WHAT YOU SHOULD DO:
Copy the lines below verbatim, starting at the first line and ending at the line containing "[1412, 212]", with both ends included.

SUPPLIED RECORDS:

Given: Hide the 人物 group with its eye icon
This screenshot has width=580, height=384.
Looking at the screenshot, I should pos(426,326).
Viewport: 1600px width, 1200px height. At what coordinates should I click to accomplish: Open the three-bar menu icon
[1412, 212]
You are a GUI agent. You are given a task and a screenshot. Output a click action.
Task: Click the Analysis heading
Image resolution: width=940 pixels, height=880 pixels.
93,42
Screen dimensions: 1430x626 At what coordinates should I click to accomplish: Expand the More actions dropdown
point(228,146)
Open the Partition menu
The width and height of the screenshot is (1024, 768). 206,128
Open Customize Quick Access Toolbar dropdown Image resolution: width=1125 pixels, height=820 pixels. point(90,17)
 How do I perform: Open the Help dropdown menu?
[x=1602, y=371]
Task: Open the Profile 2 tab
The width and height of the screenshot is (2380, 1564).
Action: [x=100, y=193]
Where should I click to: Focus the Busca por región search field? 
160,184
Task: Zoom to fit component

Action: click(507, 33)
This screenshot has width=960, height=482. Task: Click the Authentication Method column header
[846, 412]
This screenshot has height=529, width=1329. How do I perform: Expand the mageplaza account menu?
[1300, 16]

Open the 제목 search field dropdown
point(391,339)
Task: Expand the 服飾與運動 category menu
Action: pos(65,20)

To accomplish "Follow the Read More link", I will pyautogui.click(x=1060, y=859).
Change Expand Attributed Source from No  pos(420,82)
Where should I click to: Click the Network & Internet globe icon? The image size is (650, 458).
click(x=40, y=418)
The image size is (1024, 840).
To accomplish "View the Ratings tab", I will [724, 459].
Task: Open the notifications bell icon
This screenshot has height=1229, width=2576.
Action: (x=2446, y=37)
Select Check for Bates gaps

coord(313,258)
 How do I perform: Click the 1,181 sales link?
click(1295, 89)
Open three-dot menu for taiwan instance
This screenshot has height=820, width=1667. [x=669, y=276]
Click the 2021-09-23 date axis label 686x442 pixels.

RESPONSE TO THIS TASK:
Given: Hide the 人物 group with its eye icon
This screenshot has width=580, height=384.
Looking at the screenshot, I should pos(426,326).
Viewport: 1600px width, 1200px height. At what coordinates should I click to accomplish: Open the three-bar menu icon
[1412, 212]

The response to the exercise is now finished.